## Text segment
------
Hopefully you've already read my story about the theft of my laptop either in my previous posting or on my latest posting on my tech-related site Jon's Tech Central. "And now," as Paul Harvey would say, "the rest of the story."
A few days prior to my laptop being stolen I was home alone save for my dog Zoe. We were both laying on the bed staring at the idiot box when suddenly the dog gets up and starts running for the door, barking. I walked to the front door to see what she had heard that I hadn't. No one was on the porch but someone was in the driveway walking away from the porch, and it appeared like he had something in his hands. When he turned around I could see that the man had in his hands an old crappy clock that we had left on our porch. We, in fact, wanted to get rid of it. We just hadn't gotten around to it yet. The man himself was obviously a drunk. Most of his teeth were missing. He was dishevelled and dirty. I could smell alcohol on his breath.
------
## Parts of the exercise
1. In the laptop theft story, what was the man in the driveway holding?
2. Continue the laptop theft story from its last sentence, which mentions smelling alcohol on the man's breath.
The records come from a different source than the laptop theft story.

## Provided information
------
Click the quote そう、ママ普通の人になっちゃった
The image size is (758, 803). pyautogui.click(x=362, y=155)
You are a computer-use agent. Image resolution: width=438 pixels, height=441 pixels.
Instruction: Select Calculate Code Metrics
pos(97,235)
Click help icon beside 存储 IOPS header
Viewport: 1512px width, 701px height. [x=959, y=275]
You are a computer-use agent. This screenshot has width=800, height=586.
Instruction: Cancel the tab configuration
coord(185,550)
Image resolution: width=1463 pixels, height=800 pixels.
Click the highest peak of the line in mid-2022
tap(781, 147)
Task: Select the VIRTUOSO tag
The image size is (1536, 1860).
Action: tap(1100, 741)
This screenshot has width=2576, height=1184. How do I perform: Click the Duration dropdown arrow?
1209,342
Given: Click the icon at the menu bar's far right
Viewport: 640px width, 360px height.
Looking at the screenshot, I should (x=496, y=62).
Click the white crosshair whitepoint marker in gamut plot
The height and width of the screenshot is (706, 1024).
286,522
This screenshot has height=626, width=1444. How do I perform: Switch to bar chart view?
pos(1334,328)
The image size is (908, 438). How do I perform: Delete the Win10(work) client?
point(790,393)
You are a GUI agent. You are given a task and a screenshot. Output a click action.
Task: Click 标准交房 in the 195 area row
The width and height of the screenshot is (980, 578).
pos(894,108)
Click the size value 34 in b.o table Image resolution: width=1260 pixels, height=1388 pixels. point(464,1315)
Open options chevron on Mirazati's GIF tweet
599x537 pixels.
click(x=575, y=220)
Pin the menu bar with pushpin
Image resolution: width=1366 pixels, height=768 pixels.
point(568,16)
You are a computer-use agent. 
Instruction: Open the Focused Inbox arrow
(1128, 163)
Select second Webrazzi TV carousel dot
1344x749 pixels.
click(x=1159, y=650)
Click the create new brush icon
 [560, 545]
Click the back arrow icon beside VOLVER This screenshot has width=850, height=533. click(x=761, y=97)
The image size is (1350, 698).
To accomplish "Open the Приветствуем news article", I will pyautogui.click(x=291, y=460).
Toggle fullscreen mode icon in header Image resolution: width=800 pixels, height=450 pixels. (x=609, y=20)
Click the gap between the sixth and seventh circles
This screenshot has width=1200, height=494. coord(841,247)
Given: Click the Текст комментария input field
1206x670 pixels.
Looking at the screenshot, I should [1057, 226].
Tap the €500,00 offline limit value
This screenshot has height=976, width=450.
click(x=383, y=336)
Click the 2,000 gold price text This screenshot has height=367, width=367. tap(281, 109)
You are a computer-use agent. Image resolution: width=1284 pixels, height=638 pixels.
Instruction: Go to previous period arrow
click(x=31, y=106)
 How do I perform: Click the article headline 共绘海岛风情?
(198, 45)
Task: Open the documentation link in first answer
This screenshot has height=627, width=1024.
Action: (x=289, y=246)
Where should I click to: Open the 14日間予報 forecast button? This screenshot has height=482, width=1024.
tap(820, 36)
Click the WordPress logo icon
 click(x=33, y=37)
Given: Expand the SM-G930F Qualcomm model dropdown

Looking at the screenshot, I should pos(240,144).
------
## Answers to each task
1. He was holding an old, crappy clock that had been left on the porch.

2.
I was furious. How dare this drunk walk onto my property and help himself to something that wasn't his to take. It didn't matter that it was something I didn't want any longer. That wasn't the point. The point was that this drunk was trying to steal from me. He claimed he knocked on the door. Bullshit. Even if I wasn't home did that give him the right to just walk off with it? Hell, no, it didn't. At one point he asked if he could have it. Hell, no. I let him know that in no uncertain terms that he'd better get the hell off my property and that if ever saw him again anywhere near my house I'd call the police.
I think that I was justified in my reaction. I still think I'm right.
But at the same time I know that alcoholism is a disease. I know that being an addict and being intoxicated makes you do things a clean person wouldn't. I know that that man needed help. I felt like maybe instead of threatening him I should have reached out to him. Maybe. Again, I still felt justified in my actions. But that didn't stop that twang of guilt as I walked back into the house.
Fast forward a few days to when I got my laptop stolen. There were few, if any, possessions I owned that were more valuable to me. Now I am without it...but I still have the piece of crap clock.
So let's take a look at the big picture. Some poor sick soul tries to take something from me that I didn't want anyway. I ignore his sickness and threaten him. A few days later my new car is vandalized and my most prized possession is taken from me. Are these events somehow connected? Is there some weird sort of karma going on here? Was God trying to tell me something? This will bother me for a long time, I think.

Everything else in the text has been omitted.